> [Challenge] Copy the items below, changing every "screenshot" to "image" and keeping everything else the same. Leave the pictures out.

> [Data records]
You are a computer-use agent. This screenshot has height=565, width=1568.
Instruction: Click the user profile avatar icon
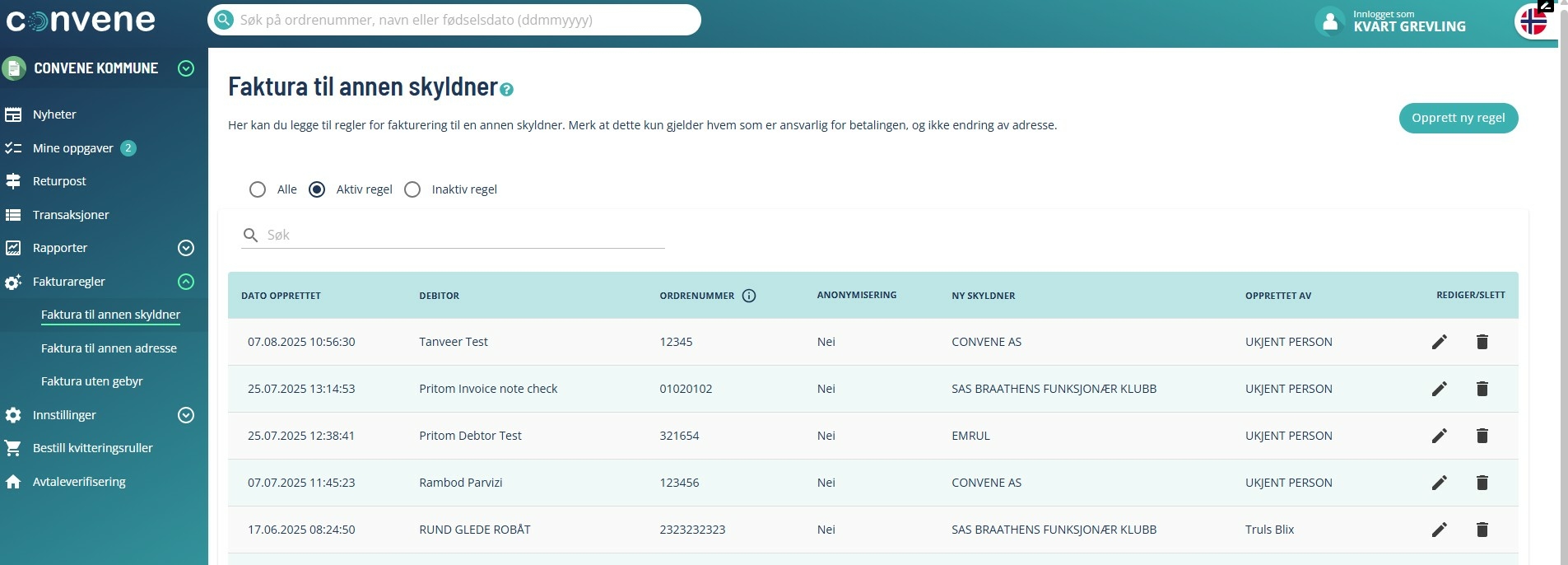1329,21
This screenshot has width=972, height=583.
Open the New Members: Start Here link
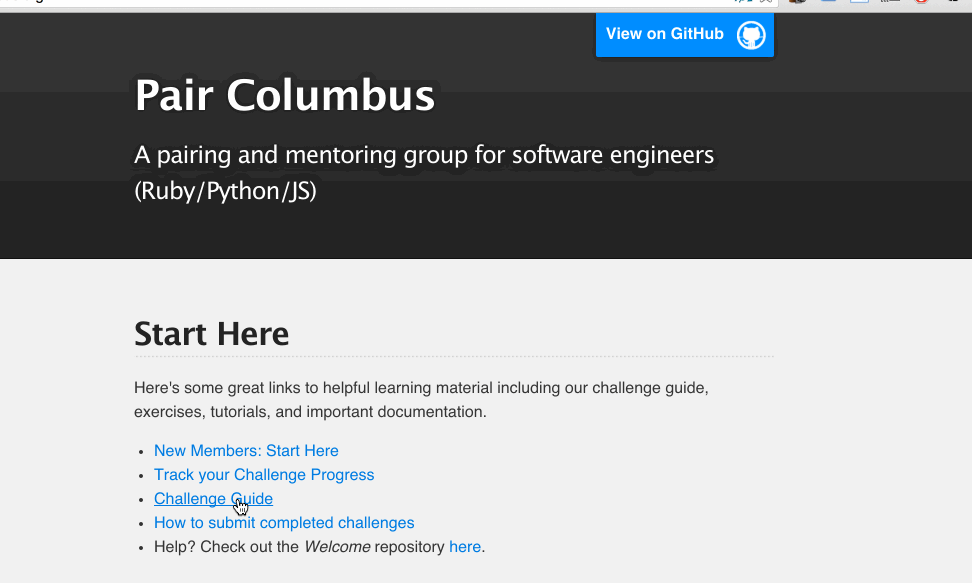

> [Task output]
You are a computer-use agent. This image has height=565, width=1568.
Instruction: Click the user profile avatar icon
1329,21
This image has width=972, height=583.
Open the New Members: Start Here link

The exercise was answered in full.